● **Directions for this task**
Repeat exactly, and nothing more, the lines from the one that includes "Open the examples panel" through the final line of the entries; skip the pictures.

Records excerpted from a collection
::::
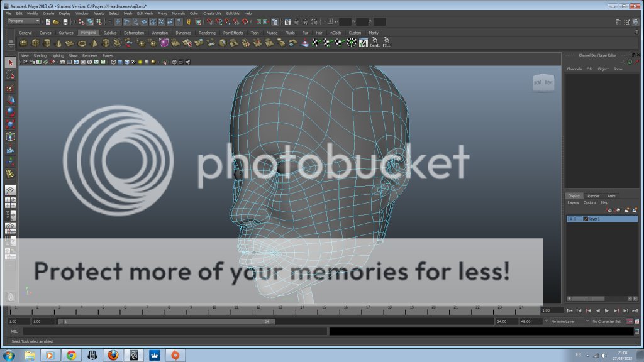The height and width of the screenshot is (362, 644).
Task: Open the Edit Mesh menu
Action: point(144,13)
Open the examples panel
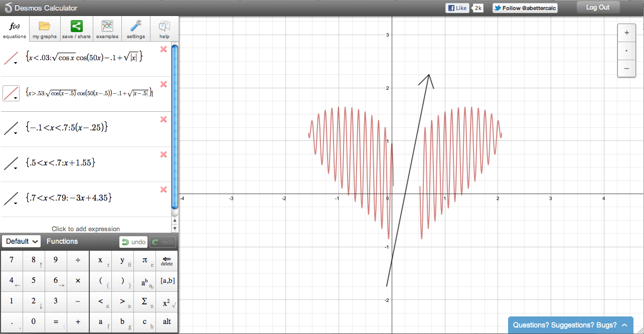644x334 pixels. coord(107,29)
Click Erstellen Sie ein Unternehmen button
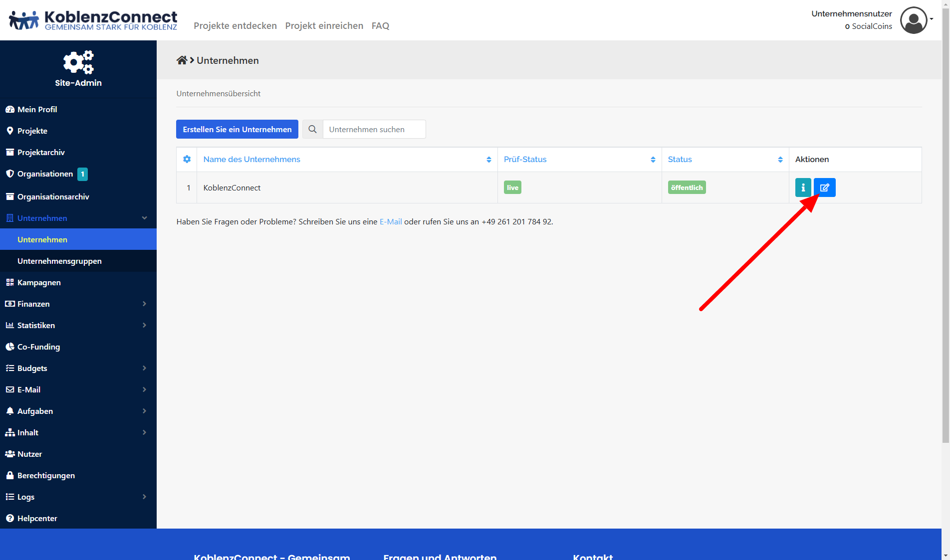The height and width of the screenshot is (560, 950). pyautogui.click(x=237, y=129)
::::
● **Output below**
Open the examples panel
644x334 pixels. coord(107,29)
Click Erstellen Sie ein Unternehmen button
The height and width of the screenshot is (560, 950). pyautogui.click(x=237, y=129)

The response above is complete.